A couple of days ago I posted an article by Frank Ackerman in which he defended his estimates of the "social cost" of carbon and made some criticisms of Richard Tol's work. This guest post by Tol is a response to Ackerman's piece.

Over the last 20 years, I have developed (and later co-developed) an integrated assessment model of climate change called FUND.  Model code and documentation used to be available to anyone on request. It can now be freely downloaded. Reproducibility and transparency are cornerstones of scientific inquiry.

Some modelers prefer to keep their code private. There are a number of reasons for this. One reason is the potential for abuse. Someone may borrow your model, do something inappropriate or silly with it, and use the results to embarrass you.

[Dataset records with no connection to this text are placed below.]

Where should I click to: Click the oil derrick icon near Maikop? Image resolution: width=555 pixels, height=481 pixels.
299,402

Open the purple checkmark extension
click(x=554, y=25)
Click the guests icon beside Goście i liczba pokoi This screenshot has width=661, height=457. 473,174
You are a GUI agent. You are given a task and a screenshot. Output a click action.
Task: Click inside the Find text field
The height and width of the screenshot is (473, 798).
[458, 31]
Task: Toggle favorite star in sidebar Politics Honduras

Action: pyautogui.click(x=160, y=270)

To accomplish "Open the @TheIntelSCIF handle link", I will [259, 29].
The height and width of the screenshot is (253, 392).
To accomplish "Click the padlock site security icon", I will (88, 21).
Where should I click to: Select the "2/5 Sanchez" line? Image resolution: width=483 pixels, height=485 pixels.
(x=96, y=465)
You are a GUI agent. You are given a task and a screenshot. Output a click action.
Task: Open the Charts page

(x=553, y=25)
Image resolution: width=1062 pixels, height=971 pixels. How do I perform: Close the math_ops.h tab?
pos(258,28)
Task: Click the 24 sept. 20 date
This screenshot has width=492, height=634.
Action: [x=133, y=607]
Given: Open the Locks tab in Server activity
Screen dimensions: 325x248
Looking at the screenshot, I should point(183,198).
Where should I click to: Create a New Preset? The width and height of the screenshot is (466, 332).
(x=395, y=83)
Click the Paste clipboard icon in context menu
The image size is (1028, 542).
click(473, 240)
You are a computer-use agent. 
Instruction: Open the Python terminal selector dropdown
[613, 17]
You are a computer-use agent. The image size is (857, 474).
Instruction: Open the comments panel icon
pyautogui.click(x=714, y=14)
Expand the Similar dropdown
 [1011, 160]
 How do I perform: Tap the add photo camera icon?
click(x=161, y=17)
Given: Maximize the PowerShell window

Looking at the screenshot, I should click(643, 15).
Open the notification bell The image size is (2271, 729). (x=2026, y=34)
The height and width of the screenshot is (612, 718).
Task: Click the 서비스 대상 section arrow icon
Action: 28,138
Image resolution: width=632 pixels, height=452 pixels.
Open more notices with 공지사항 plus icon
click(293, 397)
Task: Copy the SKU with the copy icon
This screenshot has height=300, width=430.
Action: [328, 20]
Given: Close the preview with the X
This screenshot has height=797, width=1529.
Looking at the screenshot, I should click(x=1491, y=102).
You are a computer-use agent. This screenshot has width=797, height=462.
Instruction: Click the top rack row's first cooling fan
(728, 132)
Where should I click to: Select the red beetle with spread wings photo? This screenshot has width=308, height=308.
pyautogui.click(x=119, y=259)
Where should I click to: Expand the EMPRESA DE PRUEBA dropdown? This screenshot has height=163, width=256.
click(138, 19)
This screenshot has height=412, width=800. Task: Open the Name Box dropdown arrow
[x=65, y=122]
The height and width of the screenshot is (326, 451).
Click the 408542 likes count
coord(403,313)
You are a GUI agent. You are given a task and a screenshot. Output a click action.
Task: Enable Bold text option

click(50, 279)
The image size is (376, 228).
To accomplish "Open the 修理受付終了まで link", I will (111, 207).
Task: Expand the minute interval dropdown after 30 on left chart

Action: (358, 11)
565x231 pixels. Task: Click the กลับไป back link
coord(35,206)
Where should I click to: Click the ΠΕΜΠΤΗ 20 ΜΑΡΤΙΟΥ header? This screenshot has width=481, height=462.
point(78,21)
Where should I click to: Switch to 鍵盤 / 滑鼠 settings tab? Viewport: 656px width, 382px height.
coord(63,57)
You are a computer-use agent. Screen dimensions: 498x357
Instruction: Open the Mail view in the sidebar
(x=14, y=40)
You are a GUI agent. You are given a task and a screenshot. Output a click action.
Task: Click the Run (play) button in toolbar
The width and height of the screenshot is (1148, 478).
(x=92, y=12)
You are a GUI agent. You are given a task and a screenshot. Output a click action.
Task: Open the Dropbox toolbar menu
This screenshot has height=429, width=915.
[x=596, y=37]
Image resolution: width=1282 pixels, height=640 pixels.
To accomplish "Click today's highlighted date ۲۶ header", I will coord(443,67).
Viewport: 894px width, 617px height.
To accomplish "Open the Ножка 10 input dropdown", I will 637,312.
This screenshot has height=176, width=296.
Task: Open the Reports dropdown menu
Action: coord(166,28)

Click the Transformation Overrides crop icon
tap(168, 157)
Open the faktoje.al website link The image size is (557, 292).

I have borrowed other people’s models. I have found bugs in their codes, or what seemed to be bugs. I always discuss this with the modeler in question. If there really was an error – more often it is a misunderstanding on the part of the outsider – I left it to the modeler to correct this and whatever results that were affected.

Colleagues have treated me, my code and my data in the same way. I have had to publish two errata.

Frank Ackerman borrowed our model. He discovered that in one equation there may be a division by zero. He contacted my co-developer, David Anthoff, on 16 December 2010. In the following email exchange, David introduced Mr Ackerman to our standard diagnostic procedures and explained to him that our results are not affected. David added bespoke diagnostic tests on Mr Ackerman’s request and again found immaterial effects.

Much to our surprise, Mr Ackerman claimed in a blog post on 15 March 2011 that there is an error in FUND. He recently repeated this claim (and again, and again). In an email dated 17 March 2011, Mr Ackerman admits that he used different methods than we do to work around the division by zero; and that if he uses these methods, there is a substantial error in the estimates of the social cost of carbon.

The computational error, therefore, is Mr Ackerman’s.

I am reminded of Phil Jones’ “Why should I give information to you when all you want to do is find something wrong with it?” although in this case it is more like “Why should I give you my code when all you want to do is introduce a bug and blame it on us?”

Nonetheless, FUND will remain in the public domain.